En busca de un Rector, VI

Estoy convencido de que el actual proceso de selección de quien pronto será el Rector General de la Universidad de Guanajuato -cuando entre en vigor la nueva ley orgánica a partir del 15 de octubre-, se ha desarrollado pleno de sorpresas y más de algún sobresalto. Sin duda ha sido una coyuntura inédita, comparada con los antecedentes de 1995, 1999 y 2003. La principal novedad, a mi juicio, es el papel protagónico y decisivo que ha asumido el Consejo Universitario, órgano de gobierno que en esta ocasión acaparó las posibilidades de incidir en la selección del académico a ser ungido con la calidad rectoral. El Colegio Directivo en los hechos se quedó fuera del asunto, y dudo mucho que veamos alguna reacción reivindicativa de su única razón de ser: la de seleccionar al mejor de entre los candidatos que le sean sometidos por el consejo. La norma vigente es tan laxa en esta materia, que el consejo puede, si quiere, someter el número que desee de postulantes, incluso uno, como es el caso.
Con la autonomía universitaria se inauguró la capacidad del consejo de registrar y preseleccionar aspirantes. Recuerdo bien que los primeros debates dentro de ese órgano colegiado -en los procesos de 1995 y 1999- se dieron en torno al alcance de esta capacidad de selección previa: ¿era posible para el consejo dictaminar sobre la calidad de los aspirantes? ¿O sus facultades tan sólo le permitían asumir un papel de “oficialía de partes” para canalizar las ofertas al colegio directivo? La primera posición ha venido tomando fuerza, hasta convertir en la práctica al consejo no sólo en órgano de gobierno, sino también de designación. Triunfa la democracia al ampliar el universo de los designantes a los 121 consejeros -profesores, estudiante y directivos-, pero ¿gana en calidad el proceso? A este último valor responde la existencia del Colegio Directivo, cuyos siete miembros tendrían más capacidades y obligación para profundizar en el estudio de los proyectos, con la ponderación acuciosa de elementos cualitativos no siempre bien calibrados por la multitud heterogénea del consejo.
Antes de seguir, manifiesto sin ambages que luego de estudiar los proyectos de los doctores Arturo Lara y Enrique Vargas, y de considerar también mis propias perspectivas personales como colaborador de uno de los proyectos emblema de la presente gestión -la constitución del Campus Sur-, decidí definirme públicamente por la propuesta del primero, sin desconocer los grandes propósitos y exhortaciones del segundo. Esto ya se evidenciaba en mi anterior contribución, como me señaló un atento y crítico lector. Pero me he visto sorprendido por el nuevo aspaviento provocado por la votación en el consejo el fin de semana. Ya me había provocado suficiente asombro lo del descontón a los profesores Emigdio y Emeterio, pero lo del doctor Vargas sencillamente fue pasmoso. No le vi sentido alguno, pues representaba un flaco favor de los consejeros votantes hacia el propio proceso. Nuevamente vemos “violencia innecesaria”, como había calificado antes Correo a la primera de las exclusiones.
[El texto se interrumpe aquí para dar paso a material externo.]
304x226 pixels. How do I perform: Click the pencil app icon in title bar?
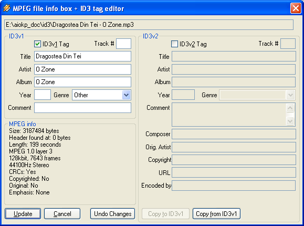coord(6,8)
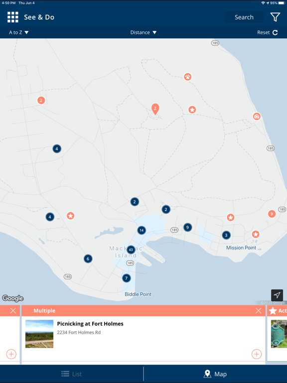
Task: Open the Search field
Action: tap(244, 17)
Con sinceridad creo que el proyecto del doctor Lara es el mejor para el momento que atraviesa nuestra casa de estudios, pues permite consolidar una reforma institucional que no era plenamente compartida por el resto de los aspirantes. Pero también opino que el proyecto en sí es muy defendible ante el escrutinio cuidadoso de la instancia a la que realmente le corresponde la definición última: el colegio directivo. De igual manera creo que este colegio merecía la posibilidad de analizar y contrastar el proyecto del doctor Vargas, que me pareció bien articulado, ambicioso y contundente.
Me parece un error que una asamblea se pronuncie categóricamente sobre proyectos cuyos postulados son siempre complejos, con detalles cuyas sutilezas pueden ser obviadas fácilmente por los profanos, en atención a elementos subjetivos como la popularidad del personaje, su habilidad de comunicación y otros rubros latentes y no evidentes. Aunque la votación benefició a la opción con la que comulgo, no me siento contento con el mecanismo, por más “democrático” que se pretenda. A nadie beneficia que la institución se cierre los caminos del debate de fondo. El conocimiento es la materia de nuestra acción cotidiana, y para ser congruentes debemos aceptar que la calidad en el mismo depende de la profundización de las pesquisas; para ello los pocos pueden dar mejores resultados que los muchos. Son caminos que debemos aprender a transitar.